### [Your instructions]
Would you please repeat the material exactly, from the first line to the last?

### [Data listing]
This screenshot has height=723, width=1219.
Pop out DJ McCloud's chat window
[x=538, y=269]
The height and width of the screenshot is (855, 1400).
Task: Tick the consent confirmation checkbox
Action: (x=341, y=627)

### [Exercise answer]
This screenshot has height=723, width=1219.
Pop out DJ McCloud's chat window
[x=538, y=269]
The height and width of the screenshot is (855, 1400).
Task: Tick the consent confirmation checkbox
Action: (x=341, y=627)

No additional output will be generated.